First, there are gas prices. Always remember that economic events ripple outward - and $4 a gallon for gas creates a lot of ripples. One ripple has been the slowdown in sales of new trucks and SUVs, which, in turn, has depressed the price of used trucks and SUVs.

Over the last year, the price of used full-sized SUVs is down 27 percent; the price of used pickup trucks is down 25 percent, according to a recent report in the Wall Street Journal.

Remember that the profitability of the lease depends on the automaker's being able to resell the used car. So those big price declines on the used market have meant huge losses for the automakers: Ford recently reported a $2.1 billion write-down in lease losses; GM holds some $33 billion in lease assets, of which it might lose as much as $14 billion.

Pull back a little, though, and the entire financing side of the auto industry is shaky. Just as in the mortgage world, qualifications for auto loans relaxed earlier in the decade. About $575 billion in new- and used-car loans are made every year and as the downturn set in, the delinquencies began to pile up. Toward the end of 2007 they were at the highest levels since 1992, and it looked as if the auto-finance world might be facing its own crisis.

(I'll bet you didn't know that there were sub-prime auto loans, too. At the end of last year, 12 percent of sub-prime car buyers were delinquent on their payments.)

The bad news is that U.S. automakers may be in a no-win situation. Keep leasing SUVs and trucks, and they'll keep losing money on the re-sales. But if they cut out leases, a large chunk of customers will no longer be able to afford a new car. And right now they need every buyer they can get their hands on.

Chrysler's domestic sales are already down 22 percent this year. Eliminating leases that now account for 20 percent of new sales can only hurt demand, creating a vicious cycle.

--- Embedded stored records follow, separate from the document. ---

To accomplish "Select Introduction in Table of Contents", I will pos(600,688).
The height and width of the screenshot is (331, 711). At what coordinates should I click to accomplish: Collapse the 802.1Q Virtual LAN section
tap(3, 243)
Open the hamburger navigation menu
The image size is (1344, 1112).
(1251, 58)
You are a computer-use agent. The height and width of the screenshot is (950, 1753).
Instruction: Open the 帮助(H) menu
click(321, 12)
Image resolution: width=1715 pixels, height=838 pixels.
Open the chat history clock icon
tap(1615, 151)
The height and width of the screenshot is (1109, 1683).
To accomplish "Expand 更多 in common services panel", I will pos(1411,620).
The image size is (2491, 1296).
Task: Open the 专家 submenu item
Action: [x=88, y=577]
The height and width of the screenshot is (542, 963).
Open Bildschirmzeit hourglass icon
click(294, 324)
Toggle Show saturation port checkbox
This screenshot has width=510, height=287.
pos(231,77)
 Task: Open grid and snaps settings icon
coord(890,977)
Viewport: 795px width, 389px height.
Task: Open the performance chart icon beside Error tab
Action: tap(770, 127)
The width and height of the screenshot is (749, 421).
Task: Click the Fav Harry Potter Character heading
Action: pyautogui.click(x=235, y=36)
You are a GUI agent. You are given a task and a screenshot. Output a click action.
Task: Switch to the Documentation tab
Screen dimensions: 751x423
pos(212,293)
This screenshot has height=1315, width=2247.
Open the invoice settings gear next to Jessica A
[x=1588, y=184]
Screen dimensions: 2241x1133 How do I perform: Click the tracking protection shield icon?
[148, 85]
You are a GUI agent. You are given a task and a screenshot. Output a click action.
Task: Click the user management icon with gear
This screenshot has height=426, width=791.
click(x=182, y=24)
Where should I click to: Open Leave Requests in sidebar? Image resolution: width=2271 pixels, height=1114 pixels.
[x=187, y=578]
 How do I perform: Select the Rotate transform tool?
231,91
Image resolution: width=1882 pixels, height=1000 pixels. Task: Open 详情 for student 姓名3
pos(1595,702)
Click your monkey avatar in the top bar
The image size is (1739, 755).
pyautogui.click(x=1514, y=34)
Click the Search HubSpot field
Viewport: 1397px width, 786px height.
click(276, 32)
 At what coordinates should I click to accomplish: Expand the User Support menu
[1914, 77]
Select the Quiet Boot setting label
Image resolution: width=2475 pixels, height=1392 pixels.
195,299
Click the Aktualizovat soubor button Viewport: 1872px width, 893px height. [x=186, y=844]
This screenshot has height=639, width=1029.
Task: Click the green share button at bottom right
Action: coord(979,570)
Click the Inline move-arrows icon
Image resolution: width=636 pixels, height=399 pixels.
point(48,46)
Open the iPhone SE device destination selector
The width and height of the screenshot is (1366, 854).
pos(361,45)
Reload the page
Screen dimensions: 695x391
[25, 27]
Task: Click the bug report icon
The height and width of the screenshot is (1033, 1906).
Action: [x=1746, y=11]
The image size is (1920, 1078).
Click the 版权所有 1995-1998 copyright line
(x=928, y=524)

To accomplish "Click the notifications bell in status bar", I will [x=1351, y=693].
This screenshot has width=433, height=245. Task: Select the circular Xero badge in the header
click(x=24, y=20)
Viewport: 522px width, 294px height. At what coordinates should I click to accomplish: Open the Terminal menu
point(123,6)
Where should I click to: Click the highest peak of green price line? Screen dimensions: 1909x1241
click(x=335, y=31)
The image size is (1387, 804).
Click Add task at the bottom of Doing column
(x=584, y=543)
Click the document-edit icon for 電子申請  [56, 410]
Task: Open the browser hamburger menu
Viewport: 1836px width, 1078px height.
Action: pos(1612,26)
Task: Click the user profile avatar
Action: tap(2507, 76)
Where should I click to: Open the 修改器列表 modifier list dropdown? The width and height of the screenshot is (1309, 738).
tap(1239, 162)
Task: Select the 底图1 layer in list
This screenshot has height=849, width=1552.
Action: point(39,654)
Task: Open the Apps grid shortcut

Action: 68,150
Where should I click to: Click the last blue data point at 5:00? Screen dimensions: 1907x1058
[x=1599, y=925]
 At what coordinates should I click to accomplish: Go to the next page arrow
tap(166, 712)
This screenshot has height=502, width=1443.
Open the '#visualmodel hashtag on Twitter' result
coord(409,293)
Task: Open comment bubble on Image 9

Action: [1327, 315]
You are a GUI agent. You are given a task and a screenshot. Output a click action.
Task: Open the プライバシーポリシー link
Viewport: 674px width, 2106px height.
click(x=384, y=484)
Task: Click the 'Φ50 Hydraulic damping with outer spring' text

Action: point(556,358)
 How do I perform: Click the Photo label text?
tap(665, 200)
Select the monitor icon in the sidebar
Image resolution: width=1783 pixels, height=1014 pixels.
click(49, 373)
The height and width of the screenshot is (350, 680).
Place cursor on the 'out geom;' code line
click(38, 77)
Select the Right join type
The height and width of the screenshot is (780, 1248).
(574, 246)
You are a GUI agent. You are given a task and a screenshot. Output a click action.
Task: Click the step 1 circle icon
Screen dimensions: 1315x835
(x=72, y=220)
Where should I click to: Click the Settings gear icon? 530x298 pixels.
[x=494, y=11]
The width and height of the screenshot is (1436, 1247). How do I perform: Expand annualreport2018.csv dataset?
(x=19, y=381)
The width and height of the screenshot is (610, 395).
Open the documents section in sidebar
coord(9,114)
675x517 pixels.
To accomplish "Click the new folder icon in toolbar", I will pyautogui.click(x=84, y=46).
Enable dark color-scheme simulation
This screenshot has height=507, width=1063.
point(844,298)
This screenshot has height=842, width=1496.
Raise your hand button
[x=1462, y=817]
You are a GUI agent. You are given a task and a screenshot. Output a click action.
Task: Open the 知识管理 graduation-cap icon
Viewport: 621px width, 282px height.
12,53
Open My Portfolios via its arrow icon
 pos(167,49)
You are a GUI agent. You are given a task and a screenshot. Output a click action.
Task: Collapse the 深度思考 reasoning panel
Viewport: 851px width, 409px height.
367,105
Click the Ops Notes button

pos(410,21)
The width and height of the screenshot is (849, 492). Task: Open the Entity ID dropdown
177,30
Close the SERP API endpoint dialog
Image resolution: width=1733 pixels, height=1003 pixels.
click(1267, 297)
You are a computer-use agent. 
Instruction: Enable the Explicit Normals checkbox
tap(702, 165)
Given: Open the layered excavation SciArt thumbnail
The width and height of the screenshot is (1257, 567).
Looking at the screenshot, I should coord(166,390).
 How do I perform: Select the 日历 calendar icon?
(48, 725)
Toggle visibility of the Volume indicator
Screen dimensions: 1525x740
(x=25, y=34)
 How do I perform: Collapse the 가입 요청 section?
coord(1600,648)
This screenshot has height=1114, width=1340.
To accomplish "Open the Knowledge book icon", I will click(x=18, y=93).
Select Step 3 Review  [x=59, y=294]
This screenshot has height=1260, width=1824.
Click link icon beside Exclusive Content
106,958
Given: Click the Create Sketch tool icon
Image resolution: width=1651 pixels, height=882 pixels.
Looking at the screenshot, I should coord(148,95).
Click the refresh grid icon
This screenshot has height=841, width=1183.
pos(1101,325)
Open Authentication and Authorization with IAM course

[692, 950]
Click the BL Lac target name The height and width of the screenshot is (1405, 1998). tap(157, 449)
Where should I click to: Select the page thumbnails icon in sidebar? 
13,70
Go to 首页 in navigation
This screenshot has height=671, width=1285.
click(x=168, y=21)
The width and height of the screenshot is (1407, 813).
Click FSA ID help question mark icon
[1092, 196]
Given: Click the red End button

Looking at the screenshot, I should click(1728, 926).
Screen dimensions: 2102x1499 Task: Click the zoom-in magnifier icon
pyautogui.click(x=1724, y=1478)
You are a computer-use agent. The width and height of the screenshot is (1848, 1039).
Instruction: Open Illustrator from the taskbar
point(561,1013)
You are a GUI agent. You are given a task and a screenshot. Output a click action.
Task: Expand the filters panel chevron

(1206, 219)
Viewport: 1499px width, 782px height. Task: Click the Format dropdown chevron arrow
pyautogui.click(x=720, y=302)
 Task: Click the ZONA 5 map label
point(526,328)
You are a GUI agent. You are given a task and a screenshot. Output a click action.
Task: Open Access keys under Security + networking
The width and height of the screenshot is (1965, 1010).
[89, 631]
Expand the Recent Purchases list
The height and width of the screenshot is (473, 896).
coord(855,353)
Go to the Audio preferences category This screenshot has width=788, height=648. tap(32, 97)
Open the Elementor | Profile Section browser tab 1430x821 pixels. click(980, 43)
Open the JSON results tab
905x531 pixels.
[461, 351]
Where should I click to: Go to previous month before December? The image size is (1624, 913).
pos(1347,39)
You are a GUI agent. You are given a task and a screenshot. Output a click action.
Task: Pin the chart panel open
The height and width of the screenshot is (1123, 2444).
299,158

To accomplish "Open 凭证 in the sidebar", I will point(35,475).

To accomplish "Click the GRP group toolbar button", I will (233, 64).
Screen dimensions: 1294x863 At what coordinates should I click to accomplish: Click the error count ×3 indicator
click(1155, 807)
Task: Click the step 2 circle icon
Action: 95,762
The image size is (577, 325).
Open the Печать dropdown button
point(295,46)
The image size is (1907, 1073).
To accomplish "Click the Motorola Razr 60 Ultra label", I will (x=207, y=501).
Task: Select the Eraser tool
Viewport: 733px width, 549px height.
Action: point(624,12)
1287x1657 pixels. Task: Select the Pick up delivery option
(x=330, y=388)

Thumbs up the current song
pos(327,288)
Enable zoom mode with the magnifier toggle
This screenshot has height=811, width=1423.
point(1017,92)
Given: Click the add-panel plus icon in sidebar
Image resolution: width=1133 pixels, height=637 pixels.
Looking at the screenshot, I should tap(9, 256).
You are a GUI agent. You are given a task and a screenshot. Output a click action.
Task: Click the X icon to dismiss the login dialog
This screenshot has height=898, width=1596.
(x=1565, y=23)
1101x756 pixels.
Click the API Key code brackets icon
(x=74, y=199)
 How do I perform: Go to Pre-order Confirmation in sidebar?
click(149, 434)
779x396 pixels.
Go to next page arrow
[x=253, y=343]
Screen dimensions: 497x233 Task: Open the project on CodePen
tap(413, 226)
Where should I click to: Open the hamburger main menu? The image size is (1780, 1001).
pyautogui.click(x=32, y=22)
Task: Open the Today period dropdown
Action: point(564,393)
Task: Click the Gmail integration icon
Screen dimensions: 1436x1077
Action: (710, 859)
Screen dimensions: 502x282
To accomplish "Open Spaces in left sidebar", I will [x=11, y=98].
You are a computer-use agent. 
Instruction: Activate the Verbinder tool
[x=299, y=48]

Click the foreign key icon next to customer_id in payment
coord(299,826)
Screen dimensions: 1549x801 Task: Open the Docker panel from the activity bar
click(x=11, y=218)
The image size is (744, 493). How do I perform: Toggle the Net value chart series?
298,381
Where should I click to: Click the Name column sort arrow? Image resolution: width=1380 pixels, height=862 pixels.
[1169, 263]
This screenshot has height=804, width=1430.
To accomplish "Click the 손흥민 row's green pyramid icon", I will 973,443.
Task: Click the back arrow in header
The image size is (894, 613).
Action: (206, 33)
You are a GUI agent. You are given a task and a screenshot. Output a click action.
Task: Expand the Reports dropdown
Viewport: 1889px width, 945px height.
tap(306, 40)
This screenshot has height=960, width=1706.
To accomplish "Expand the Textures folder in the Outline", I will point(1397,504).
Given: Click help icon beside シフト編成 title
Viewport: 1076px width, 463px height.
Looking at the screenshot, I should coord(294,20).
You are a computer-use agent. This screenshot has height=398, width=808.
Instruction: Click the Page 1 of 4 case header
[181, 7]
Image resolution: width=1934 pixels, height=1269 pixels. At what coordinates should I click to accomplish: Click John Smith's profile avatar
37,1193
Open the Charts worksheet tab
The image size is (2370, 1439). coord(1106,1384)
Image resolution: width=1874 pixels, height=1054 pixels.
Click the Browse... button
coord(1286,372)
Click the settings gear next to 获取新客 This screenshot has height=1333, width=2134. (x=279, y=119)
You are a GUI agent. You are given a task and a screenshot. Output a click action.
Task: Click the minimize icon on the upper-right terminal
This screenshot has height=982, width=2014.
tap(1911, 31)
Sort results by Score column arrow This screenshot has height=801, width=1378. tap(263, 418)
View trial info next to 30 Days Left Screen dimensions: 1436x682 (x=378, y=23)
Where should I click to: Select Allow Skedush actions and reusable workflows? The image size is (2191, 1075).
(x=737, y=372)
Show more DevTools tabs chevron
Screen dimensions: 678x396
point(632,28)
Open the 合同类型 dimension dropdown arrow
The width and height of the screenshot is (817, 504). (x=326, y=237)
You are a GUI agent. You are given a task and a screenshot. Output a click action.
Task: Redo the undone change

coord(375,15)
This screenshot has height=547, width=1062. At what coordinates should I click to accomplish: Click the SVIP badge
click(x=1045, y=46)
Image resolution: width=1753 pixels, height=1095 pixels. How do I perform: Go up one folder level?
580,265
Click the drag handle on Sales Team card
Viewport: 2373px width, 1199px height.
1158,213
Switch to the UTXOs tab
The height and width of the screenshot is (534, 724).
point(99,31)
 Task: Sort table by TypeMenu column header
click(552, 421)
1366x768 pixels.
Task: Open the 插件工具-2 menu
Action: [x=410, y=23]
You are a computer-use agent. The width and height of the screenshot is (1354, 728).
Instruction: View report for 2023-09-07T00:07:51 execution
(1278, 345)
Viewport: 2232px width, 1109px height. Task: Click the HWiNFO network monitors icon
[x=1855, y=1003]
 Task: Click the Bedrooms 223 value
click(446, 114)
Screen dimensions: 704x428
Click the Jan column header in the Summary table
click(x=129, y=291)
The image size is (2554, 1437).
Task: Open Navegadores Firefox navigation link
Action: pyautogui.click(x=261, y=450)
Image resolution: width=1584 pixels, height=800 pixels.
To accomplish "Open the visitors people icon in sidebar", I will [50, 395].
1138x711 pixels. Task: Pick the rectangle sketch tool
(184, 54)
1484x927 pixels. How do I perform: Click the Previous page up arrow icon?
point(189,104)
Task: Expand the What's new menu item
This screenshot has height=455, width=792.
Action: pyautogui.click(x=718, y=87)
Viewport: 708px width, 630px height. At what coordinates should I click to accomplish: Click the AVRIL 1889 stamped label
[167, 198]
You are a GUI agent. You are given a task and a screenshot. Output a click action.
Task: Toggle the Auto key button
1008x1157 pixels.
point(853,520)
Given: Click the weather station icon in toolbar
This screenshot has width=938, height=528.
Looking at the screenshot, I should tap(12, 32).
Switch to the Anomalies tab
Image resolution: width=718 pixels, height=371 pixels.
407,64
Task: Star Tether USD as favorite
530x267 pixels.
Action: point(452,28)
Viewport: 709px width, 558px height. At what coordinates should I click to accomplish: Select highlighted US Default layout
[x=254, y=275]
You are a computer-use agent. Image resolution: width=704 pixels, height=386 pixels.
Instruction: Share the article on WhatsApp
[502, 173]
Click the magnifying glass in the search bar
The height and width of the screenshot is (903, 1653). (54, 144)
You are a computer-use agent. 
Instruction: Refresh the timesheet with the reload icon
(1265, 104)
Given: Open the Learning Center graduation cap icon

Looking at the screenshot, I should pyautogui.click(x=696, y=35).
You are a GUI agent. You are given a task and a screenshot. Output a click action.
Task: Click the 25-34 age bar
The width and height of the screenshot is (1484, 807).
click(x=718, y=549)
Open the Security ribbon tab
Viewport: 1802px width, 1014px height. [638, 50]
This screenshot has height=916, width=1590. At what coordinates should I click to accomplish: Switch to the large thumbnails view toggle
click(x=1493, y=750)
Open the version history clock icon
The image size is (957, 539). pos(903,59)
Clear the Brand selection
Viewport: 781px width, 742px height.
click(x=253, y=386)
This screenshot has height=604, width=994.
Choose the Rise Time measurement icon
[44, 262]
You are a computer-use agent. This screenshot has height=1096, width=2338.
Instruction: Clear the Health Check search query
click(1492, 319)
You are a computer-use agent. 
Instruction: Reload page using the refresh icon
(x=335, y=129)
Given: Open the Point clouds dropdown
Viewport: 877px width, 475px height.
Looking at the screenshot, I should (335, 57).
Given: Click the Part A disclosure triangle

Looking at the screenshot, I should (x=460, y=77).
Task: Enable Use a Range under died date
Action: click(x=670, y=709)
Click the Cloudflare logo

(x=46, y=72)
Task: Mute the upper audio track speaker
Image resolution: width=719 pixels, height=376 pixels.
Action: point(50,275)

The good news is that the market for auto loans seems to have stabilized, at least for the moment. The first-quarter delinquencies from 2008 showed improvement over the last quarter of 2007, declining by 18 percent. But even this was a mixed bag: Delinquencies from dealer financing fell, but delinquencies from direct financing - that is, banks and other lenders - rose slightly.

And the further good news is that unlike the housing market, irresponsible lending and borrowing in the auto market shouldn't directly affect more responsible consumers. Of course it's the indirect effects that'll kill you. Let's see where the ripples from the decline in leasing go.